* _What the task requires_
Locate each line in the listing below that contains the string "should" and copy those lines. Case is significant.

Data records
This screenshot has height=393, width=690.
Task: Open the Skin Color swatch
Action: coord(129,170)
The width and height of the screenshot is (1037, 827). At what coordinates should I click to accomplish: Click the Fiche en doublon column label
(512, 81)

---

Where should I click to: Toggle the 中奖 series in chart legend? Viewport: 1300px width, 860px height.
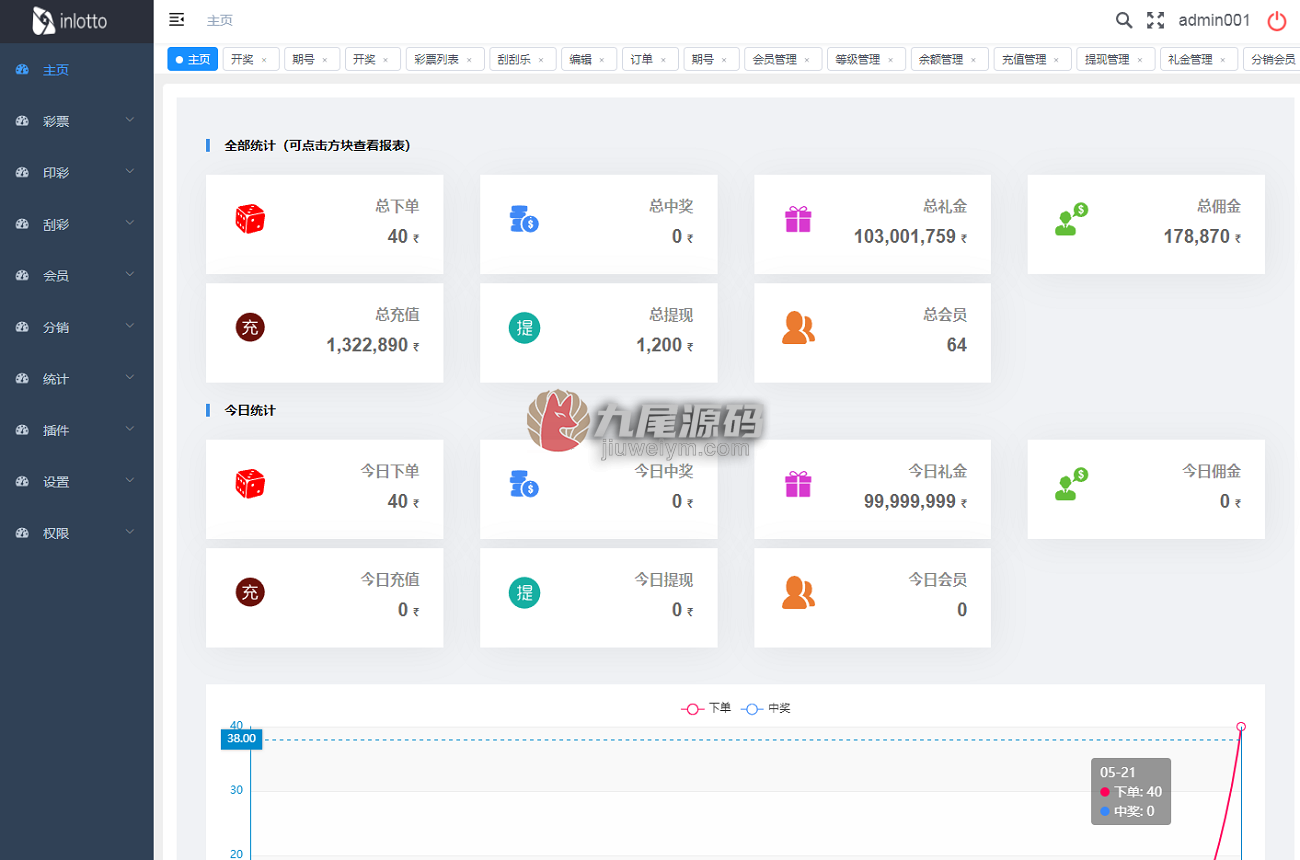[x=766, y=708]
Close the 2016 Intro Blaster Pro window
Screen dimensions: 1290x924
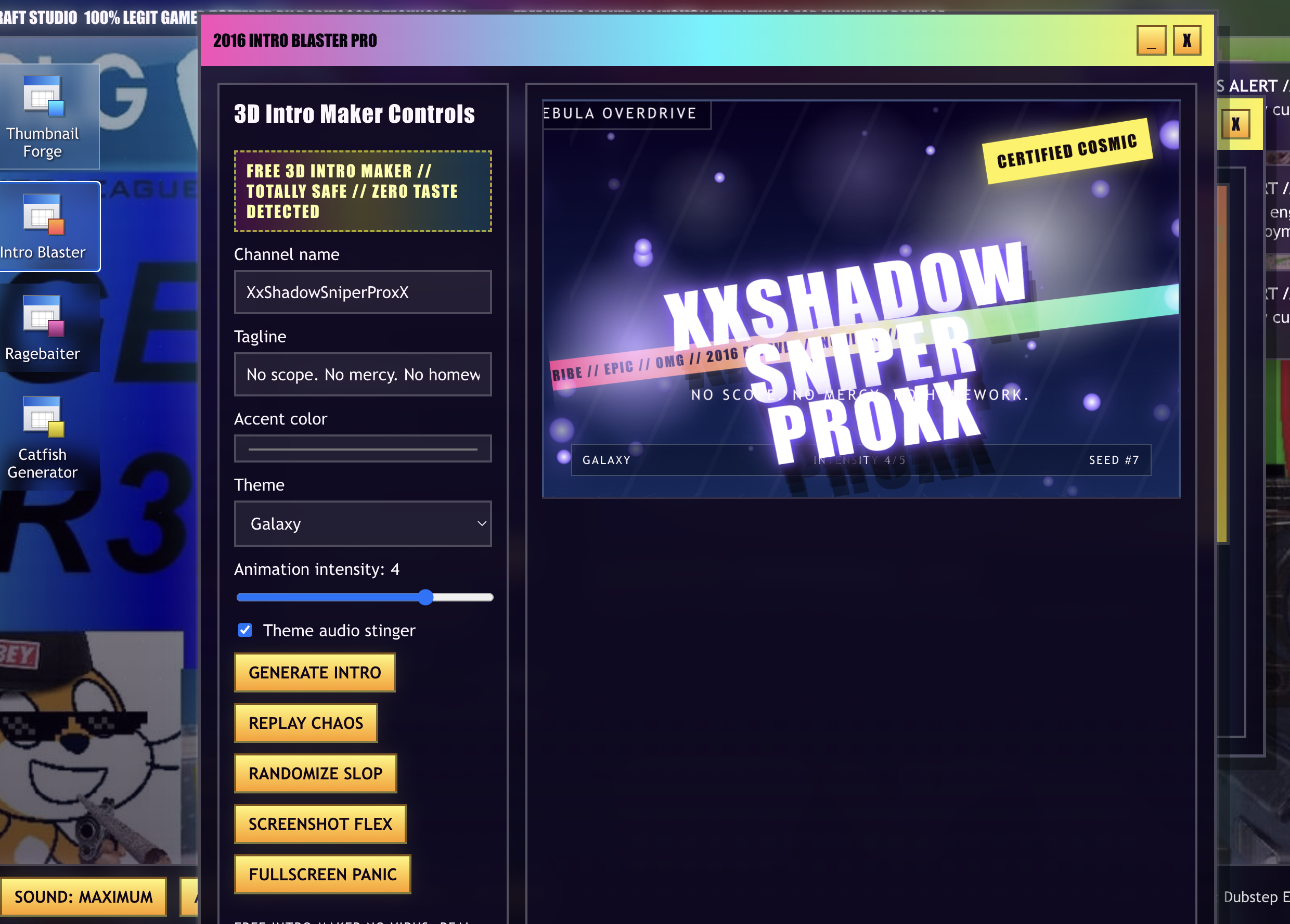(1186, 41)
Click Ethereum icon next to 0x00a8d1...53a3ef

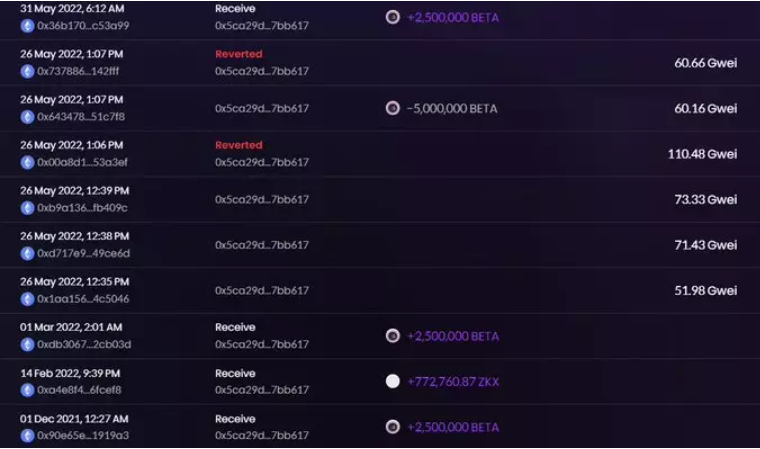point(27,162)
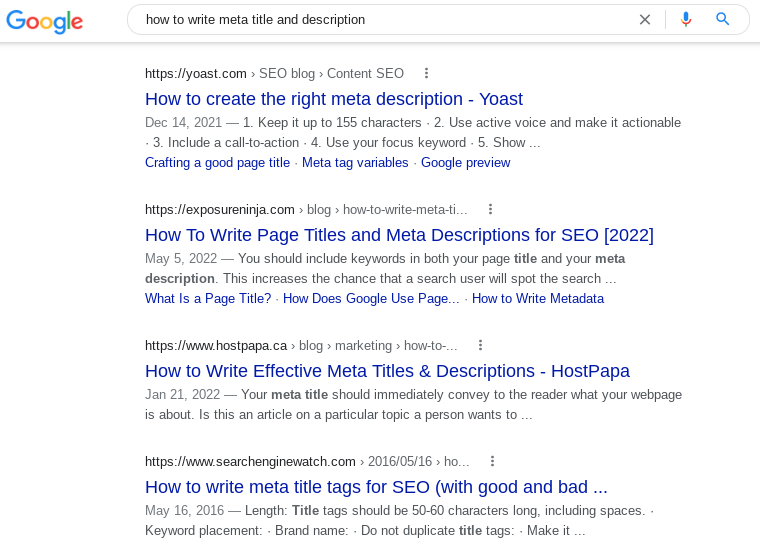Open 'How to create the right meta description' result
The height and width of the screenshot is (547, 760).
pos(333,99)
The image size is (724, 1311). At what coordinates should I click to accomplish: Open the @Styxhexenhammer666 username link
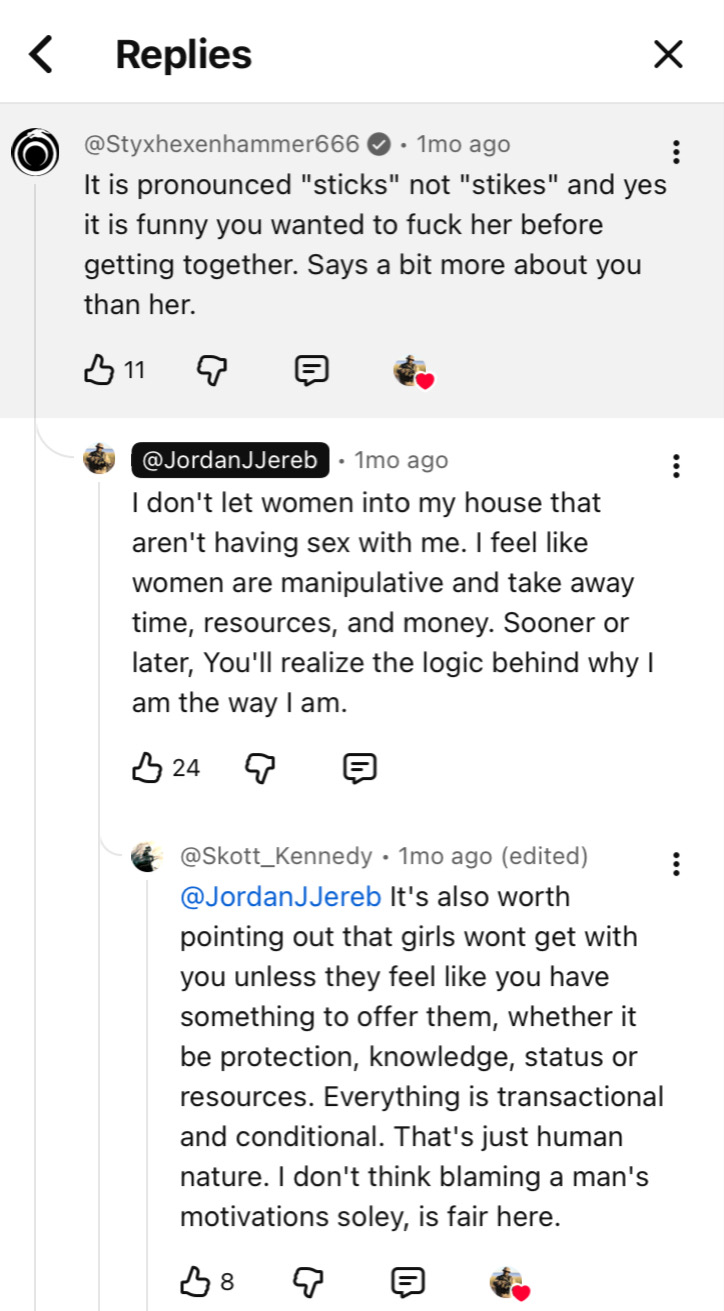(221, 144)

* _Answer to the problem_
The width and height of the screenshot is (1037, 827). At what coordinates should I click to accomplish: Click the Fiche en doublon column label
Where should I click to: Toggle the 中奖 series in chart legend? Viewport: 1300px width, 860px height.
The image size is (724, 1311). At what coordinates should I click to accomplish: Open the @Styxhexenhammer666 username link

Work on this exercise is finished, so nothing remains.